Aha! You've got a search suffix of
com
- your first query toasdfjjjf.com
got the properNXDOMAIN
, while the second toasdfjjjf.com.com
came back with the accurate information for what's apparently a wildcardCNAME
at*.com.com
. Drop that search suffix, and you should be fine.There's now a more detailed discussion going on over at
http://centos.org/modules/newbb/viewtopic.php?topic_id=36693&forum=59
Using "strace" on "ping" has made it clear that the problem really is in the local libraries. The trace shows the DNS calls, and the local library really is sticking an extra ".com" on DNS request retries. The trace clearly shows the library making a DNS request of "noexample.com", then trying "noexample.com.com", then using the result from "noexample.com.com" for pinging.

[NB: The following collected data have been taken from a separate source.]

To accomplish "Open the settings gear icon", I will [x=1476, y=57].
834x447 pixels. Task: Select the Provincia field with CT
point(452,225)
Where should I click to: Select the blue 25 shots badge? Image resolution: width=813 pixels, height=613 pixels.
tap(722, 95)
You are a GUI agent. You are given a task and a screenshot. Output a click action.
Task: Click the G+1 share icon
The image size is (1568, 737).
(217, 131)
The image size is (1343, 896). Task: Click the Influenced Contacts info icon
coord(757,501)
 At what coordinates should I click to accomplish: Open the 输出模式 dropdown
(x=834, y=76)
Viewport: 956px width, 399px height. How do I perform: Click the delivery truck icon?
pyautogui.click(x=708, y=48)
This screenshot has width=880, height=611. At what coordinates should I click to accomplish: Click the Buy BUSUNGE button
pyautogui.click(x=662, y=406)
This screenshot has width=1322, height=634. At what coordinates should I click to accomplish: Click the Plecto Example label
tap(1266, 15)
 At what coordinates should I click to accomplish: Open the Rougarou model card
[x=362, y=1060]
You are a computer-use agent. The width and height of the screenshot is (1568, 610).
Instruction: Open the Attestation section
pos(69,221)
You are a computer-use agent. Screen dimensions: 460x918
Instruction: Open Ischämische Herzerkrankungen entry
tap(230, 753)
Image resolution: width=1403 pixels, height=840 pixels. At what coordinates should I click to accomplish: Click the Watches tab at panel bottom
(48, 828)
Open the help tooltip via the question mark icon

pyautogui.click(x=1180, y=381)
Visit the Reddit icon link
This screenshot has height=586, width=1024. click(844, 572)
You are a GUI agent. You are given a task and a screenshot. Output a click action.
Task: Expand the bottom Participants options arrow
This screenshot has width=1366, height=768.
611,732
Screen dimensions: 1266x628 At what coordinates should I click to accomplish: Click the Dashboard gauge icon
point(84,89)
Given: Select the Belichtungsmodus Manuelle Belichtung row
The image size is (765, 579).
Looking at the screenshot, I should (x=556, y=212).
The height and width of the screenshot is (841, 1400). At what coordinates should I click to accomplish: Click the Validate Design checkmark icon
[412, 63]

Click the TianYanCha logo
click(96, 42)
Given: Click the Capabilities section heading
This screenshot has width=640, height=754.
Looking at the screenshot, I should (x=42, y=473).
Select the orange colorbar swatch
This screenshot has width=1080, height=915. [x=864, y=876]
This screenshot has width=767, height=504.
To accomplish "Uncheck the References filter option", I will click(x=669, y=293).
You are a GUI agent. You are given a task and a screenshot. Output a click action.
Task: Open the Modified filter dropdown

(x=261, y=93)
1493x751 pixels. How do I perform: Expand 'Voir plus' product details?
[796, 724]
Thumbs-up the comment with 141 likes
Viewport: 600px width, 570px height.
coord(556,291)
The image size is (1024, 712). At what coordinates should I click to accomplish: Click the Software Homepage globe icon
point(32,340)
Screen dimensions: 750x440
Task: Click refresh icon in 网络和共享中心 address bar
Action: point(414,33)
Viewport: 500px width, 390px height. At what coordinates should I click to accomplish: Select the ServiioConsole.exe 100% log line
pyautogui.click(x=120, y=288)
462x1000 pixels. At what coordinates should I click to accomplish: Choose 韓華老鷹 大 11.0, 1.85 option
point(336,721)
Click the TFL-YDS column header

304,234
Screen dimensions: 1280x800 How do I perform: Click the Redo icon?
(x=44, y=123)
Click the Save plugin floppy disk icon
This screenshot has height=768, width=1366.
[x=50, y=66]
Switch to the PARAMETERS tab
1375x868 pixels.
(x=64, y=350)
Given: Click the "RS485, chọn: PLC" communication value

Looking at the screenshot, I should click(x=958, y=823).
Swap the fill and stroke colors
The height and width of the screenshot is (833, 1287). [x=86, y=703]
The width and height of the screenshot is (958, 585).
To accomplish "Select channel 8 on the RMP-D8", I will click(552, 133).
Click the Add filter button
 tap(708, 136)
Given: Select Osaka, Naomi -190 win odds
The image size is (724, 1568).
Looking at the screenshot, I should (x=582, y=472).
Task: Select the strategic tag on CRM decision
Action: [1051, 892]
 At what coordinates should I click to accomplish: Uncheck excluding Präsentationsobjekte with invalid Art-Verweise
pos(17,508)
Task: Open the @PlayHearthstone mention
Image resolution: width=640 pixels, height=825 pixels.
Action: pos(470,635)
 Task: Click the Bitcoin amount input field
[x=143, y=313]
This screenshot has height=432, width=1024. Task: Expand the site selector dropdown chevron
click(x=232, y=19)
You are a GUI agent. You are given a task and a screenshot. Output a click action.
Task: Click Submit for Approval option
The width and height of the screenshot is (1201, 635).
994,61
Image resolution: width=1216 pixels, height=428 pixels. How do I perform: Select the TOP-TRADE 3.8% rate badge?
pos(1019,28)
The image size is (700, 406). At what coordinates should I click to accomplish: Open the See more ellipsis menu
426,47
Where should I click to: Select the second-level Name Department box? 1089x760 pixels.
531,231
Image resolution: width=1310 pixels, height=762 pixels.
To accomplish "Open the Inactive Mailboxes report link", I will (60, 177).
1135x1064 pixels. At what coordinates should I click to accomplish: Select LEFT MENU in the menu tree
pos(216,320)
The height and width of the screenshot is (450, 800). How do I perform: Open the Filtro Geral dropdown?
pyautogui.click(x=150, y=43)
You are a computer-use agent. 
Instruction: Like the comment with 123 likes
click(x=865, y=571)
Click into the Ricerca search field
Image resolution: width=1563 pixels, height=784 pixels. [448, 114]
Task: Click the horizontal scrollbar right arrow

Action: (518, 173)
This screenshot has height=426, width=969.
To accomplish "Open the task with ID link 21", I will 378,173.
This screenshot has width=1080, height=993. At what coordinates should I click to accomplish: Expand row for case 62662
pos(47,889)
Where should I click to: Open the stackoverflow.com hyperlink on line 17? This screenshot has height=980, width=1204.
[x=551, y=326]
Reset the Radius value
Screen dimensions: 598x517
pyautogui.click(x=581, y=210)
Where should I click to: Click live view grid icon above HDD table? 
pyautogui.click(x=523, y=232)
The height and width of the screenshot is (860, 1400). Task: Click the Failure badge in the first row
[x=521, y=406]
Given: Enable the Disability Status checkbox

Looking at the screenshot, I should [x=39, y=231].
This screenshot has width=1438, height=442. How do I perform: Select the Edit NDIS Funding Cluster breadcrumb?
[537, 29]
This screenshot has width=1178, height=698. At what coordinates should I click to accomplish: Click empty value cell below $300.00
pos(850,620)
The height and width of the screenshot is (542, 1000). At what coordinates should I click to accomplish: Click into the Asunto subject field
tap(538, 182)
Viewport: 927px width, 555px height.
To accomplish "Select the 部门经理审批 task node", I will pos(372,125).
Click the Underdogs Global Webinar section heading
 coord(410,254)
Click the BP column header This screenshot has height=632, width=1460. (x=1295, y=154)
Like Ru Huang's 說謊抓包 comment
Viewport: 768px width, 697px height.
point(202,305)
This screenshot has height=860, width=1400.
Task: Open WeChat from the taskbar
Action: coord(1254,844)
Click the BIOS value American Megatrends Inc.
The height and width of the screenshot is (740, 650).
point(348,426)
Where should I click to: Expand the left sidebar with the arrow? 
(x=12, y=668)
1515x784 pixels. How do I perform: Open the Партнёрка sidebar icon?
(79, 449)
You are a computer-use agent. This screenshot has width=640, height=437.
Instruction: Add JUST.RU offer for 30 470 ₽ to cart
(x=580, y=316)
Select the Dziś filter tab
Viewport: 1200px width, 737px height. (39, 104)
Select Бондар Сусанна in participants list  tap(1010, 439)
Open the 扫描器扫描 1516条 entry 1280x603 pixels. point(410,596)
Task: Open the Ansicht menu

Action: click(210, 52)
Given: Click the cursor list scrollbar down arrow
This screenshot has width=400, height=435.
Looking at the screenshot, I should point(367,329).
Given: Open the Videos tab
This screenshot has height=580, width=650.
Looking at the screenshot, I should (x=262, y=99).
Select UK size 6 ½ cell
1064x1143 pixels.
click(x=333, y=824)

I've seen exactly the same situation on a dedicated server co-located at Codero. It's a full dedicated server, 64-bit CentOS 6, no virtualization, administered with Webmin. It doesn't run "named"; all DNS queries are sent to Codero's in-house DNS servers. As with the example above, "ping" (and anything that uses getaddrinfo) will, given a nonexistent domain in ".com", return a host at CNET:
However, "nslookup" and "host" properly don't find "noexample.com". So Codero's DNS servers aren't doing this.
/etc/resolv.conf (generated by WebMin) is just this:
nameserver 69.64.66.11 nameserver 69.64.66.10
If I try "noexample.net", it doesn't find an IP address. It's only a .com problem.
I've noticed that "getaddrinfo" now tries sticking a ".com" on the end of things that don't resolve. If I try to resolve "example", it finds "example.com". So I get the A record idea.
This looks like a bug in "getaddrinfo". It should never add ".com" to something that already has it.
Here's what's going on.
I think I see what's going on. See the man page for "resolv.conf:
http://linux.die.net/man/5/resolv.conf
Note what the default is:
domain Local domain name. Most queries for names within this domain can use short names relative to the local domain. If no domain entry is present, the domain is determined from the local hostname returned by gethostname(2); the domain part is taken to be everything after the first '.'. Finally, if the hostname does not contain a domain part, the root domain is assumed.
In this case, the default name of the server is "sitetruth.com". So the "domain part" is ".com", and any failed lookups are retried with ".com" appended.
Why doesn't this happen all the time? Because most servers have names assigned by some hosting service, like "gator123.hostgator.com". In such cases, the default domain is "hostgator.com", and that's what gets appended on failed domain searches. If your server has a two-component name as its main name, though, there's a problem.
The default in "resolv" is badly chosen.
Going back to the original question, where the problem occurred only on the production server, I'll bet that the production server has a name like "companyname.com", while the test server has a longer name, like "test.companyname.com". That's enough to create this situation.
Setting "ndots" to 0, or providing an empty "search" line ought to disable this behavior, but so far, it's not doing so. So I don't have a fix yet.